Je suis né à Casablanca et je suis arrivé en Israël à l’âge de cinq ans, en 1962. La migration de mes parents s’est décidée après un séjour touristique en Israël. Contrairement à la migration plus classique, la nôtre n’était donc pas vraiment planifiée. Elle s’est concrétisée suite à des promesses d’emplois faites à mon père, qui était cadre bancaire à Casablanca. Mais la réalité, une fois sur place, était bien loin des aspirations de mes parents. Nous nous sommes d’abord établis dans la ville côtière d’Ashdod, où il était question que mon père travaille en tant que comptable, dans le nouveau port en construction. C’est finalement un travail de ménage qu’on lui a proposé. Il a évidement refusé. Dès lors, mes parents ont regretté de ne pas être restés au Maroc.
Comment avez-vous vécu vos premières années en Israël ?

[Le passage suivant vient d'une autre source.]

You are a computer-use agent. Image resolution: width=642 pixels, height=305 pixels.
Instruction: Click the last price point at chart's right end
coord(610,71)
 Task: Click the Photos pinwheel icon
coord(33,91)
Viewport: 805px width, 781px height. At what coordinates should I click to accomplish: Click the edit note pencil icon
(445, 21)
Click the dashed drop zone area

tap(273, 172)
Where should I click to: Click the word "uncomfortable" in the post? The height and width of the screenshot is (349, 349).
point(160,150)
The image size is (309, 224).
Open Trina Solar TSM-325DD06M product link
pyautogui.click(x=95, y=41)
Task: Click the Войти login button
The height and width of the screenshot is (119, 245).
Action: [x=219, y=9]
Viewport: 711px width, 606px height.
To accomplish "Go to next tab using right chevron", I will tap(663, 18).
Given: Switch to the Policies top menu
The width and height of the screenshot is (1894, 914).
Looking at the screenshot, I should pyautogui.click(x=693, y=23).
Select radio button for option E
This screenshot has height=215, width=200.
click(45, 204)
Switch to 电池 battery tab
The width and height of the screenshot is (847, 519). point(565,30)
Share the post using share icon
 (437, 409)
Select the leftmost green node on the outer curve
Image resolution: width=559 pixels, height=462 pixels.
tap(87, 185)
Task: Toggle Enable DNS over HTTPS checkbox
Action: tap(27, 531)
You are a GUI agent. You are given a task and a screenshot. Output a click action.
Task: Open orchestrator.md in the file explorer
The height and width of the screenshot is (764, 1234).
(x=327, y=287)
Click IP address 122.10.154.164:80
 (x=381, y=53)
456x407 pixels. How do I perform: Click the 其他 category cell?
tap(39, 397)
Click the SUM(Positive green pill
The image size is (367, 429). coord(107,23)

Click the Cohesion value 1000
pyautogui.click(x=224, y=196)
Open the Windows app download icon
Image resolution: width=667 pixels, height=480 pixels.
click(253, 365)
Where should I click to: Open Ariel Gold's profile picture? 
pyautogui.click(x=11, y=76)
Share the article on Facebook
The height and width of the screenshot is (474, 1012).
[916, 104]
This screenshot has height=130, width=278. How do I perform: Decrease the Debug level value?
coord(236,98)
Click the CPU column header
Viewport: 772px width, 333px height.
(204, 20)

Nous nous sommes retrouvés à Ashdod, qui est une ville où s’étaient fortement implantés les Marocains. Cela a facilité notre installation car personne dans ma famille ne parlait l’hébreu, seulement le français. Dans ce nouvel environnement, où j’ai d’ailleurs appris à parler darija, nous habitions un minuscule appartement avec mes parents, mes trois sœurs, et quelques fois ma grand-mère. Il faut savoir que nous étions tout de même parmi les chanceux, car la plupart des gens vivaient dans des baraquements insalubres. Mon père a fini par trouver un emploi, en tant qu’agent qui relevait les compteurs d’eau dans les habitations. Un travail physique qui ne correspondait pas vraiment à son profil et à sa formation.